Oracle® Database High Availability Architecture and Best Practices 10g Release 1 (10.1) Part Number B10726-02 |
|
|
View PDF |
Oracle has introduced the Hardware Assisted Resilient Data (HARD) Initiative, which is a program designed to prevent data corruptions before they happen. Data corruptions are very rare, but when they happen, they can have a catastrophic effect on a database, and therefore a business.

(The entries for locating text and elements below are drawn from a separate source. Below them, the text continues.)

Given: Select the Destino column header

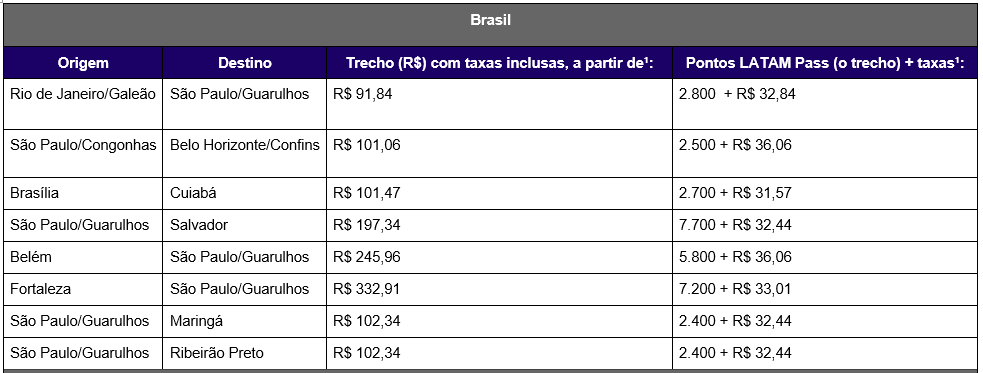Looking at the screenshot, I should click(x=244, y=63).
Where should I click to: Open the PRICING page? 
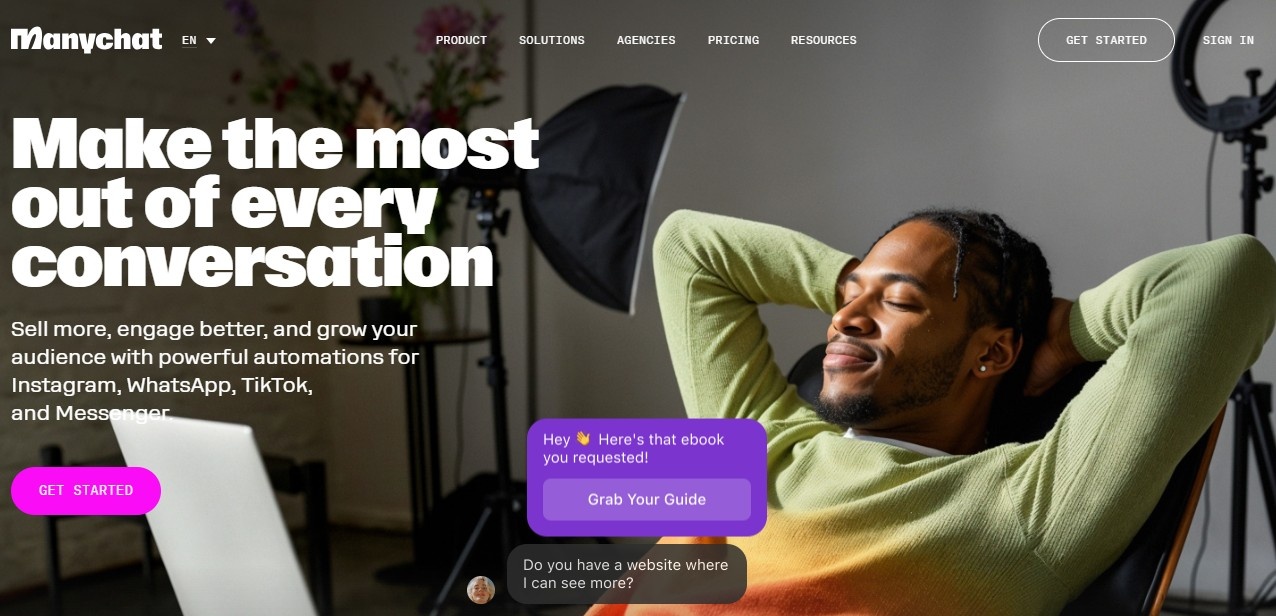coord(733,40)
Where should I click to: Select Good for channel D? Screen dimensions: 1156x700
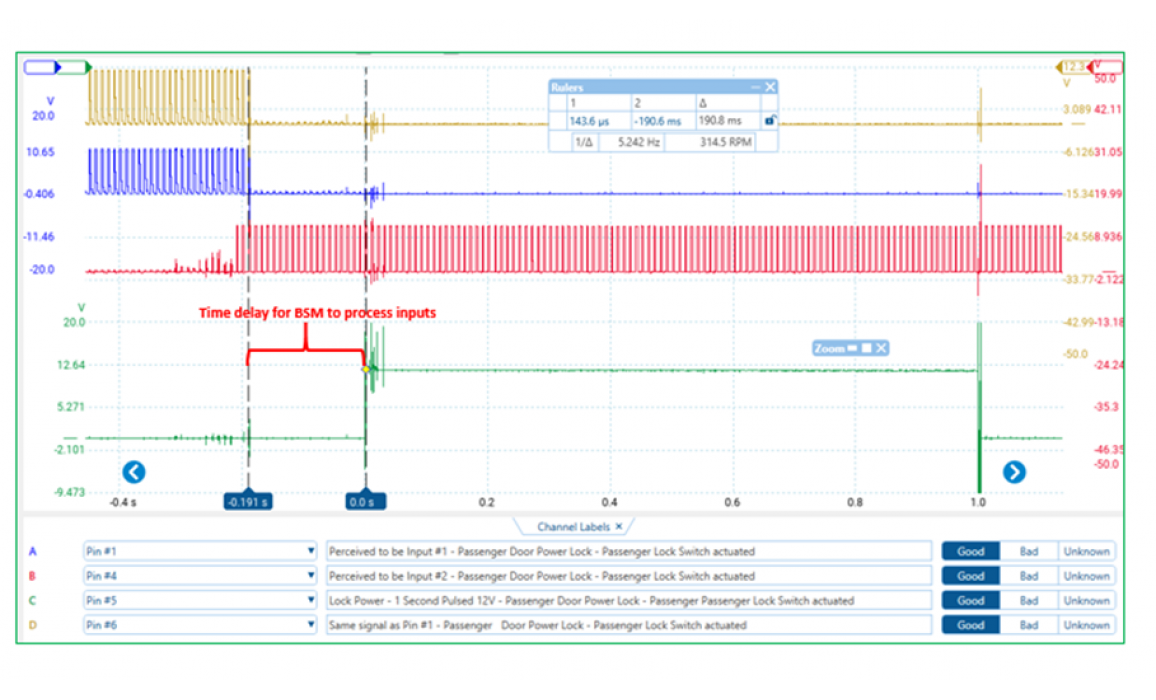tap(970, 625)
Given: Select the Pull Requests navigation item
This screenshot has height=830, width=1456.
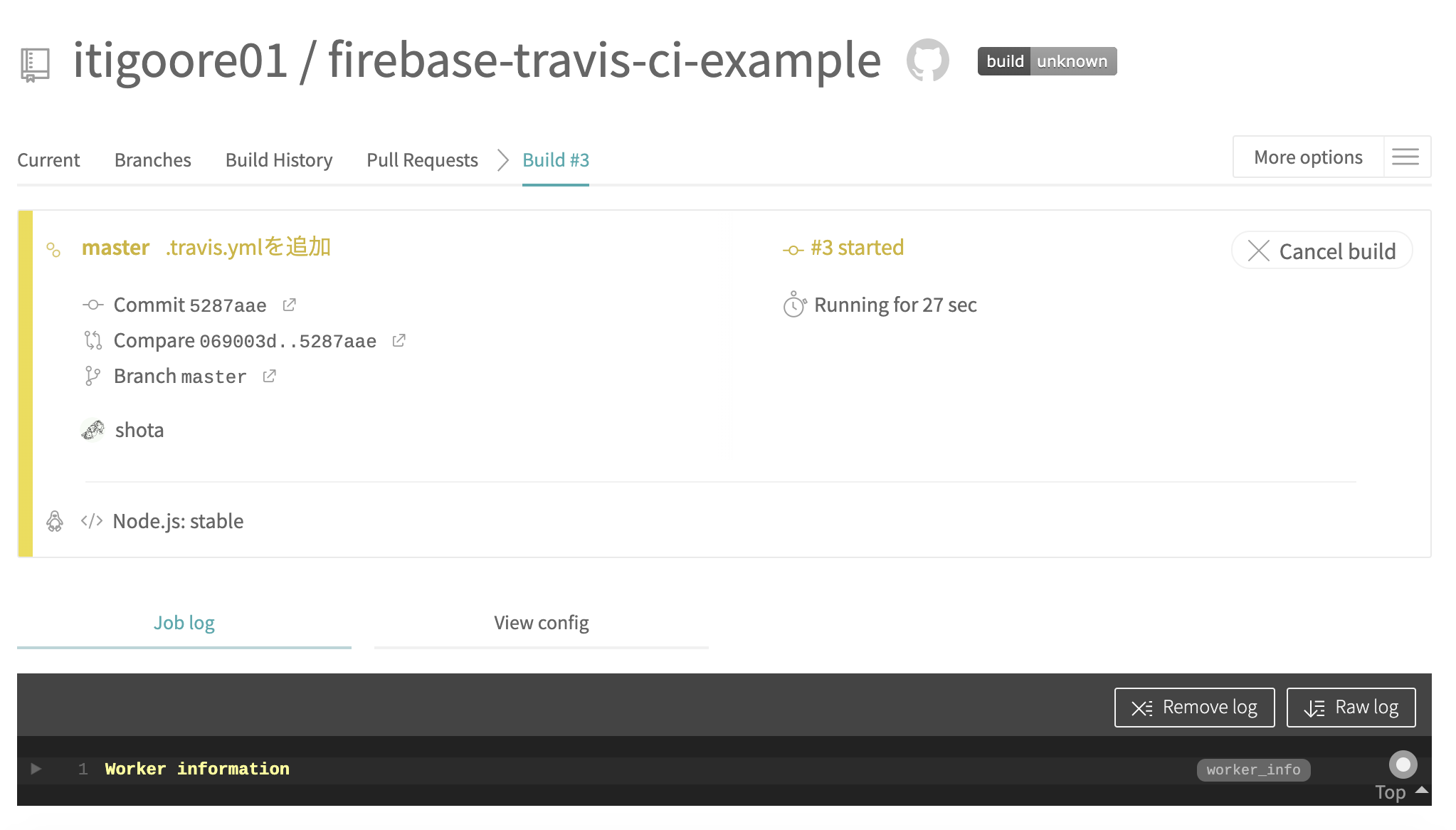Looking at the screenshot, I should click(x=422, y=159).
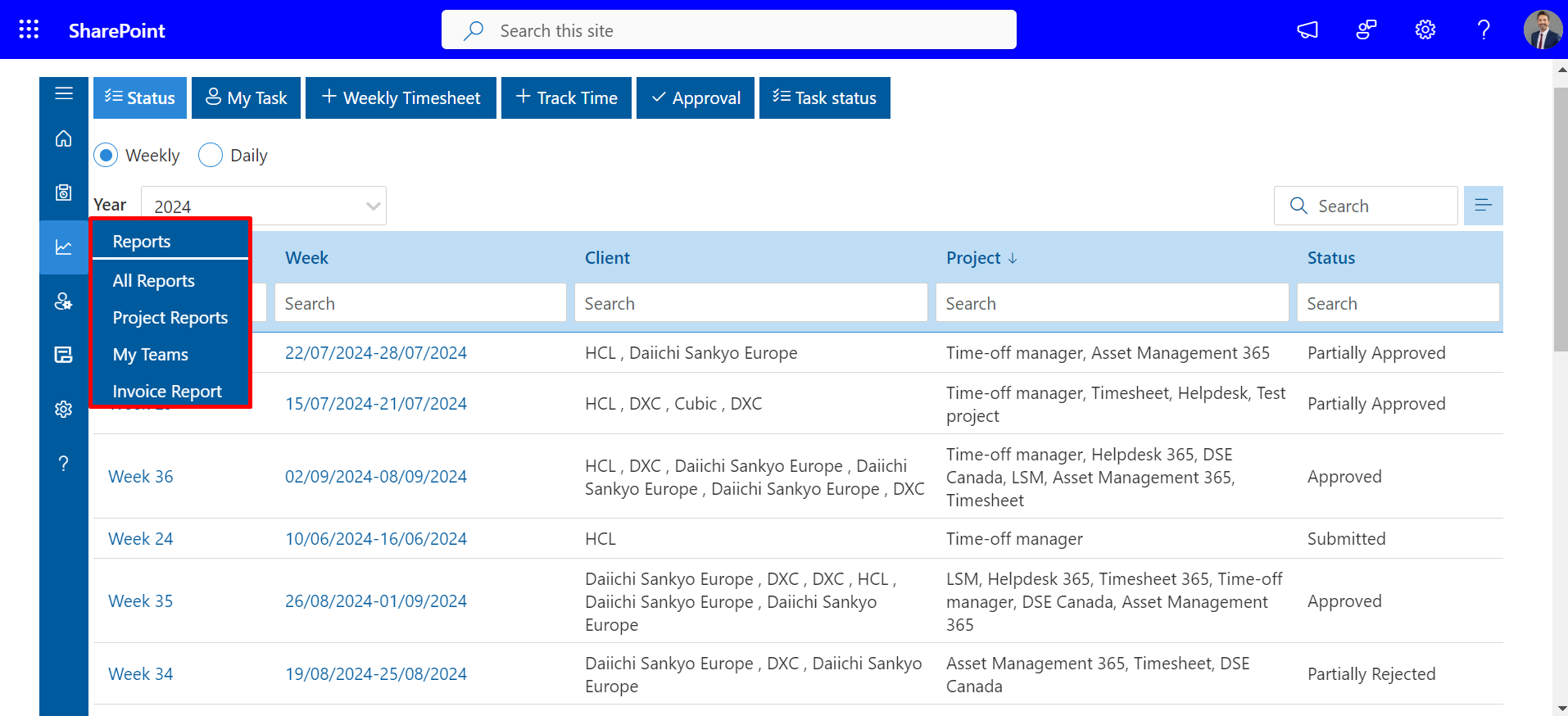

Under the HARD Initiative, Oracle continues to work with selected system and storage vendors to build operating system and storage components that can detect corruptions early and prevent corrupted data from being written to disk. The kay approach is block checking where the storage subsystem validates the Oracle block contents. Implementation of this feature is transparent to the end user or DBA, regardless of the hardware vendor.
To use HARD validation, all datafiles and log files are placed on HARD-compliant storage. The user must also enable the HARD validation feature on the storage, using the vendor-provided interface. When Oracle writes data to the storage, the storage system validates the data. If it appears to be corrupted, then the write is rejected with an error.
Data corruption may occur due to many reasons: a bit-flip on a disk; a software bug in a database, an operating system, a storage area network (SAN), or a storage system. If not prevented or repaired, data corruptions can bring down a database or cause key business data to be lost.
Oracle provides sophisticated techniques for detecting data corruptions and recoverying from them. These techniques include block-level recovery, automated backup and restore, tablespace point-in-time recovery, remote standby databases, and transactional recovery. However, recovering from a corruption can take a long time. Furthermore, corruptions to critical data can cause the entire database to fail. It is better to prevent the data corruption in the first place. HARD provides the mechanism that prevents business data from becoming corrupted
Oracle's Maximum Availability Architecture (MAA) describes an infrastructure that reduces the impact of outages using Oracle RAC, Oracle Data Guard, and HARD.
The HARD program defines multiple levels of protection. Oracle storage partners may choose to implement firmware or hardware checks that can prevent the following types of corruptions:
Writes of corrupted blocks
Data that is corrupted by some intervening operating system or hardware component after the data was written by Oracle and before it reaches the disk. These components might include the operating system, file system, the volume manager, device driver, the host bus adapter, and the SAN switching fabric. Though Oracle can detect the corruption when reading the data back, Oracle may not read the data until days or months later. By then, a good backup for recovering the data may no longer be available.
Writes of blocks to incorrect locations
Oracle issues a write to a specific location on disk. Somehow the operating system or storage system writes the blocks to the wrong location. This can cause two corruptions: corrupting valid data on the disk and losing the data from the committed transaction.
Erroneous writes by programs other than Oracle to Oracle data
Oracle datafiles might be overwritten by non-Oracle applications. A non-Oracle process or program may accidentally overwrite the contents of an Oracle datafile. This can be either because of a bug in the application software, operating system, or human error (for example, accidentally copying a normal operating system file over an Oracle datafile).
Corrupted third-party backups
Data corruptions can occur when backups are copied to tape. This type of corruption is particularly pernicious because the backups are used to repair data corruptions. So if the backups are also corrupted, then there is no way to recover any lost data. This is especially true for third-party backups (in which the disk storage unit directly copies data to the backup device without going through Oracle.)
In a storage system where the Oracle HARD functionality is implemented, the Oracle server can validate the Oracle block structure, block integrity, and block location with numerous checks. If a block fails validation when it is written, then the storage rejects the write and thereby protects the integrity of the data. The HARD validation checks can also be selectively disabled during system management operations that may temporarily leave data in an inconsistent state.
The following Oracle objects can be validated during I/O writes:
Datafile
Control file
Redo log
Archived redo log
RMAN backup piece
Flashback log
Change tracking file
ASM metadata
Oracle Cluster Registry file
Data Guard Broker configuration file
DBAs and system administrators using HARD should be aware that a HARD error will be reported back through to the ORACLE instance as an I/O error. System administrators must carefully check the system log to check for HARD-enabled storage before starting any recovery actions.
Automatic storage management (ASM) rebalancing is currently not supported with HARD implementations. ASM rebalancing moves the complete disk block, which may be larger than the datablock and have spurious characters not covered by HARD checking. This would cause a false HARD validation error.
Storage vendors may choose to implement some or all of the checks in their implementation. Also, each vendor's implementation is unique and their control interfaces may have different features. Please check with the HARD Initiative page for the latest vendor and implementation information.